§ **ZIEL DER ÜBUNG**
Schreiben Sie das gesamte folgende Material Zeile für Zeile unverändert ab.

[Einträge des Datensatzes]
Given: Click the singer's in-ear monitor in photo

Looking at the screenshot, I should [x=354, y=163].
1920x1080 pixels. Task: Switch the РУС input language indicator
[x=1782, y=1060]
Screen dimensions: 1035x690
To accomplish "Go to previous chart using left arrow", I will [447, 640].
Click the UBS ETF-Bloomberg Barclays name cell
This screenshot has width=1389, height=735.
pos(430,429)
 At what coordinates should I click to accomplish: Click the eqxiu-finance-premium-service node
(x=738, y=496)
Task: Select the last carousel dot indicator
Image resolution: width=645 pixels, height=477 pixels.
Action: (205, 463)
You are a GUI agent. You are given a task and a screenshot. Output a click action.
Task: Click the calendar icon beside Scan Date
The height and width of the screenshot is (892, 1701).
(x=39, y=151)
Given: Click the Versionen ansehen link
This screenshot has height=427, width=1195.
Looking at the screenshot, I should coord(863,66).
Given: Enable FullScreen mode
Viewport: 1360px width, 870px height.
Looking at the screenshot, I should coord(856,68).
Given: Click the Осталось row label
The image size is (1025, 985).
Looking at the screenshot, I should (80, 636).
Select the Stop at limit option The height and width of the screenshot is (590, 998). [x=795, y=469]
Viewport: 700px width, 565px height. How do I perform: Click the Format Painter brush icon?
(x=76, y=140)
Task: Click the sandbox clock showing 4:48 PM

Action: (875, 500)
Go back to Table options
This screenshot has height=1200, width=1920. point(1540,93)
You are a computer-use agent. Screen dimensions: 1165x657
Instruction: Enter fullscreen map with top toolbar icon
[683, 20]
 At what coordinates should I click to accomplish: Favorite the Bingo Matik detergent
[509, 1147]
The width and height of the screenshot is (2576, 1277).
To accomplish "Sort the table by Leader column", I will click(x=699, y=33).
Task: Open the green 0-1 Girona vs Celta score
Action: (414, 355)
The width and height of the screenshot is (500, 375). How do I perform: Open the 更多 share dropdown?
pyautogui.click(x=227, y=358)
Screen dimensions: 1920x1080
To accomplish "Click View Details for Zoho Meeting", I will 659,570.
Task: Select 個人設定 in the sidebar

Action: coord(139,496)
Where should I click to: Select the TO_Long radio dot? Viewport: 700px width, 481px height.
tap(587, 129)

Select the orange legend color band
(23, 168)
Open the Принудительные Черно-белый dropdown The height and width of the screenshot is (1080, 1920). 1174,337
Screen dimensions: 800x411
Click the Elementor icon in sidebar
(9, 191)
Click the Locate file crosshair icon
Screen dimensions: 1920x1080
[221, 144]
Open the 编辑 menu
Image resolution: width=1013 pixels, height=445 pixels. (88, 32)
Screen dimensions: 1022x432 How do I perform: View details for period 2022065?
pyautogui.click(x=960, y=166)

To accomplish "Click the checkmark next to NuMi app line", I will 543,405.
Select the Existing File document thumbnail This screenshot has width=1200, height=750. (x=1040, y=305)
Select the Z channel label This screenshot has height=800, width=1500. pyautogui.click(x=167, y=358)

§ **LÖSUNG ZUR AUFGABE**
Given: Click the singer's in-ear monitor in photo

Looking at the screenshot, I should [x=354, y=163].
1920x1080 pixels. Task: Switch the РУС input language indicator
[x=1782, y=1060]
Screen dimensions: 1035x690
To accomplish "Go to previous chart using left arrow", I will [447, 640].
Click the UBS ETF-Bloomberg Barclays name cell
This screenshot has width=1389, height=735.
pos(430,429)
 At what coordinates should I click to accomplish: Click the eqxiu-finance-premium-service node
(x=738, y=496)
Task: Select the last carousel dot indicator
Image resolution: width=645 pixels, height=477 pixels.
Action: (205, 463)
You are a GUI agent. You are given a task and a screenshot. Output a click action.
Task: Click the calendar icon beside Scan Date
The height and width of the screenshot is (892, 1701).
(x=39, y=151)
Given: Click the Versionen ansehen link
This screenshot has height=427, width=1195.
Looking at the screenshot, I should coord(863,66).
Given: Enable FullScreen mode
Viewport: 1360px width, 870px height.
Looking at the screenshot, I should coord(856,68).
Given: Click the Осталось row label
The image size is (1025, 985).
Looking at the screenshot, I should (80, 636).
Select the Stop at limit option The height and width of the screenshot is (590, 998). [x=795, y=469]
Viewport: 700px width, 565px height. How do I perform: Click the Format Painter brush icon?
(x=76, y=140)
Task: Click the sandbox clock showing 4:48 PM

Action: (875, 500)
Go back to Table options
This screenshot has height=1200, width=1920. point(1540,93)
You are a computer-use agent. Screen dimensions: 1165x657
Instruction: Enter fullscreen map with top toolbar icon
[683, 20]
 At what coordinates should I click to accomplish: Favorite the Bingo Matik detergent
[509, 1147]
The width and height of the screenshot is (2576, 1277).
To accomplish "Sort the table by Leader column", I will click(x=699, y=33).
Task: Open the green 0-1 Girona vs Celta score
Action: (414, 355)
The width and height of the screenshot is (500, 375). How do I perform: Open the 更多 share dropdown?
pyautogui.click(x=227, y=358)
Screen dimensions: 1920x1080
To accomplish "Click View Details for Zoho Meeting", I will 659,570.
Task: Select 個人設定 in the sidebar

Action: coord(139,496)
Where should I click to: Select the TO_Long radio dot? Viewport: 700px width, 481px height.
tap(587, 129)

Select the orange legend color band
(23, 168)
Open the Принудительные Черно-белый dropdown The height and width of the screenshot is (1080, 1920). 1174,337
Screen dimensions: 800x411
Click the Elementor icon in sidebar
(9, 191)
Click the Locate file crosshair icon
Screen dimensions: 1920x1080
[221, 144]
Open the 编辑 menu
Image resolution: width=1013 pixels, height=445 pixels. (88, 32)
Screen dimensions: 1022x432 How do I perform: View details for period 2022065?
pyautogui.click(x=960, y=166)

To accomplish "Click the checkmark next to NuMi app line", I will 543,405.
Select the Existing File document thumbnail This screenshot has width=1200, height=750. (x=1040, y=305)
Select the Z channel label This screenshot has height=800, width=1500. pyautogui.click(x=167, y=358)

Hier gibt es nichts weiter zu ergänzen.